* begin *
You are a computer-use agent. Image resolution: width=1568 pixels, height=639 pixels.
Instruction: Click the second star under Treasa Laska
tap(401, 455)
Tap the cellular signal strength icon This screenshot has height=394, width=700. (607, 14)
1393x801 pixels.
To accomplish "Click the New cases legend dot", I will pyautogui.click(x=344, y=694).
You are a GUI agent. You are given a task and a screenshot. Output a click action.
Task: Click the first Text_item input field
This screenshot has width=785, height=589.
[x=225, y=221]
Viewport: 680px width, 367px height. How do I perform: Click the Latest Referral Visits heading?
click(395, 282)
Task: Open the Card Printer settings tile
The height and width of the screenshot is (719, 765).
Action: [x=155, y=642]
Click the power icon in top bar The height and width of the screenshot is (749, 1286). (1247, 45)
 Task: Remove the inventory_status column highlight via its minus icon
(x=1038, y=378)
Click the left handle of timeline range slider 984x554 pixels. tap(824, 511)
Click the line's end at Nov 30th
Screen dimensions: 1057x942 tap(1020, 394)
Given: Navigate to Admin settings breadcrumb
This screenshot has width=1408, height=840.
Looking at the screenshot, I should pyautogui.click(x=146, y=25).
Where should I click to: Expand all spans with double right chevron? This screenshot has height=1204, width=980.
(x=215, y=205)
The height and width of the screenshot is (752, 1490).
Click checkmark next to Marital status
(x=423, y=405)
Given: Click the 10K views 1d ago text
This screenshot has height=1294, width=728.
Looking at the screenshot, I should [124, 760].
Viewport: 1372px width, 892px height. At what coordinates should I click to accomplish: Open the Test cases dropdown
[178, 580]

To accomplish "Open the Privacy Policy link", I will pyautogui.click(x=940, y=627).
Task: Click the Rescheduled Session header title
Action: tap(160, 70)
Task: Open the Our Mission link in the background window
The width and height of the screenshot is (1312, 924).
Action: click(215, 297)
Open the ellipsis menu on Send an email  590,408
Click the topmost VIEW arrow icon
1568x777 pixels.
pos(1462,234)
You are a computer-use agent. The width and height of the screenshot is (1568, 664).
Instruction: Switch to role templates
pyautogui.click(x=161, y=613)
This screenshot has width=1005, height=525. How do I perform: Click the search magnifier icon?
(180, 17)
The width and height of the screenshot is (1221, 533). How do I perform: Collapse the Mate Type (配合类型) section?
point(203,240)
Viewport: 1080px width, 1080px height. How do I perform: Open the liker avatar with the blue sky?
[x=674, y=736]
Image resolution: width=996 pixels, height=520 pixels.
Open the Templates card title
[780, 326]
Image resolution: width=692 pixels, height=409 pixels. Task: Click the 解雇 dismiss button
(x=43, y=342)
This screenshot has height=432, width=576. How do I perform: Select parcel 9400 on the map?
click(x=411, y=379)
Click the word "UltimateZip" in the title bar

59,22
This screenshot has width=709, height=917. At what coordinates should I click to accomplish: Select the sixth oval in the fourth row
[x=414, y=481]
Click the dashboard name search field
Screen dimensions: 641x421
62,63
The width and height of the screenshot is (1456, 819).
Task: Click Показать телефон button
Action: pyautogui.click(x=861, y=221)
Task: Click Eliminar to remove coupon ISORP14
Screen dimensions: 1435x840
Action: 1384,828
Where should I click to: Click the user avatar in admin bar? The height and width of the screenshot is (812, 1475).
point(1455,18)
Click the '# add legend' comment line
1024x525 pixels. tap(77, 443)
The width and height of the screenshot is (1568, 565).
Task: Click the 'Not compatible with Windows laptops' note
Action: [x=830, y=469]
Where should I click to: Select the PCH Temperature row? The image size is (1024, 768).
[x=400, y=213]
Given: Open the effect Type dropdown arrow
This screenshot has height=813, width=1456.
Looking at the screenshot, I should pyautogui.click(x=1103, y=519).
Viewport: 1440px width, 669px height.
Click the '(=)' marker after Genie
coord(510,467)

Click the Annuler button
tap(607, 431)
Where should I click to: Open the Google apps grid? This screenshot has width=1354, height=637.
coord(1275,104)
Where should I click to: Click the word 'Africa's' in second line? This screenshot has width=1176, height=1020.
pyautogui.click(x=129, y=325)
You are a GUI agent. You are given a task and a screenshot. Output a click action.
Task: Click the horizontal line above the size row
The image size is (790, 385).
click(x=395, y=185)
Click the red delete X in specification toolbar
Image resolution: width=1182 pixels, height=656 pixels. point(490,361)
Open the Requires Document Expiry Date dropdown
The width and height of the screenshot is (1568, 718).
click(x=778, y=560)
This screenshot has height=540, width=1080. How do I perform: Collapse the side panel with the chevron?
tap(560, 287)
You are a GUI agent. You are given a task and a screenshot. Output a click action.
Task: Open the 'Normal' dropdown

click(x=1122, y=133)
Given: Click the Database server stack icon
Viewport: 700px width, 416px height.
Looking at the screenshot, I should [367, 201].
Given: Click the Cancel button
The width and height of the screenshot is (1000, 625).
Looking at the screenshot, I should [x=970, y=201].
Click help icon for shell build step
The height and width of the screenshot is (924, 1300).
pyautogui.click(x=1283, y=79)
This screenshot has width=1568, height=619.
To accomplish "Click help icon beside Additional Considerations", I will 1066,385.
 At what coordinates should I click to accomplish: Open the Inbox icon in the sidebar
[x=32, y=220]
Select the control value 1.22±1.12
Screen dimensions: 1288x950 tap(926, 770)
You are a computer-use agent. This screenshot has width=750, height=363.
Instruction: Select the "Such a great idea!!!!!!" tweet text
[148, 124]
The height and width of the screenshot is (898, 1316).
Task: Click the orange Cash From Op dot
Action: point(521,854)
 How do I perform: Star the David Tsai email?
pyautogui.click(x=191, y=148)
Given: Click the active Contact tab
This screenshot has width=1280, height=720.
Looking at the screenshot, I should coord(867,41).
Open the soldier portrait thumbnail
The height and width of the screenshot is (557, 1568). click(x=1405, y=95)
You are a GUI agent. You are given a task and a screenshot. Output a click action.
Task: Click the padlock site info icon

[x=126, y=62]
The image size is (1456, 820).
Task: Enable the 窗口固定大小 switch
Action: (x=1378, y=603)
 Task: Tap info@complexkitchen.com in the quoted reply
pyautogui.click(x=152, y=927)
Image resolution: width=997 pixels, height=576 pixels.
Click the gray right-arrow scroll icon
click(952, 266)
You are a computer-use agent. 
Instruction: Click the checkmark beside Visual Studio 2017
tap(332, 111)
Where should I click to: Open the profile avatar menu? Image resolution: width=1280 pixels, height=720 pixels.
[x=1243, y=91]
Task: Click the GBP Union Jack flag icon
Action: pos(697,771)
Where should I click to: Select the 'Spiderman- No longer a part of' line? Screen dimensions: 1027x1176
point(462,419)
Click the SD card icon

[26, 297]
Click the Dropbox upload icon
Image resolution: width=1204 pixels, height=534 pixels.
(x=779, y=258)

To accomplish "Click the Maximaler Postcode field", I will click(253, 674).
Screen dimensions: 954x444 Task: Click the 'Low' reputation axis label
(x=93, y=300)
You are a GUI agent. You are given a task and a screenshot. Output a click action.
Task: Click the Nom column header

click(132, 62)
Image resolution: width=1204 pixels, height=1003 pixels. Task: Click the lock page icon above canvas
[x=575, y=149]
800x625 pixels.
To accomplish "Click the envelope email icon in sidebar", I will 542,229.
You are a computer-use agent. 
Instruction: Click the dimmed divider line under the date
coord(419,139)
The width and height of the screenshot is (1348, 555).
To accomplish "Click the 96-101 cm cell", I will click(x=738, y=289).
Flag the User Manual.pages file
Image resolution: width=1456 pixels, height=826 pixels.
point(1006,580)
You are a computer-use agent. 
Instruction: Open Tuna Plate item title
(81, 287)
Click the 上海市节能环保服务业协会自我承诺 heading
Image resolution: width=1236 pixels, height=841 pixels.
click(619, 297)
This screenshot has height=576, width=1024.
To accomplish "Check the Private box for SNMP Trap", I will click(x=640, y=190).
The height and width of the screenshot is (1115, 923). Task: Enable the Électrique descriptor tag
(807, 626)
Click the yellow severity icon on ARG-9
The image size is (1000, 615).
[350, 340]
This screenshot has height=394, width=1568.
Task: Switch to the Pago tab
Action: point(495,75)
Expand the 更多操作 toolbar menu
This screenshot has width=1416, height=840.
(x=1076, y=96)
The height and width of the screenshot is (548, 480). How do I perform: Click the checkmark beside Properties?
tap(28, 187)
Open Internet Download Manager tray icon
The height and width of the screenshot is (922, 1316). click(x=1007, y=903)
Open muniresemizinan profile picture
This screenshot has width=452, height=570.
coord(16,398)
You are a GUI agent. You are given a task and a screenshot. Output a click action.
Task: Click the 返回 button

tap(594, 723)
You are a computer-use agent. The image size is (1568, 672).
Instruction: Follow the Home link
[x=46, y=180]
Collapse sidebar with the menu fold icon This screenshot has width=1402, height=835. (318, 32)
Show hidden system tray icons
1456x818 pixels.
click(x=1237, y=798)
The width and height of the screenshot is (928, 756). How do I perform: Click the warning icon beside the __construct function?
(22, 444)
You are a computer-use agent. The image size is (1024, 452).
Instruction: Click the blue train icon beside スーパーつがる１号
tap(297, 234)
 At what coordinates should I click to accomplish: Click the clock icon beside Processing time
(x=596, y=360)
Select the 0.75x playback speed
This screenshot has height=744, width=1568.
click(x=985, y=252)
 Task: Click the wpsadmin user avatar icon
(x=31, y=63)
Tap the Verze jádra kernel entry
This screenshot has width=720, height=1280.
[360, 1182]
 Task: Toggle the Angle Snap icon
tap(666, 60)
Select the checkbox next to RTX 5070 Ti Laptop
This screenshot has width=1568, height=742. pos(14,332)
* end *
Rewrite the records starting at the line that contains "Click the '# add legend' comment line" and ending at the line that contains "[x=400, y=213]", swapping "PCH Temperature" for "CPU Temperature" and keeping everything else the same.

### FULL SOLUTION:
Click the '# add legend' comment line
1024x525 pixels. tap(77, 443)
The width and height of the screenshot is (1568, 565).
Task: Click the 'Not compatible with Windows laptops' note
Action: [x=830, y=469]
Where should I click to: Select the CPU Temperature row? The image size is (1024, 768).
[x=400, y=213]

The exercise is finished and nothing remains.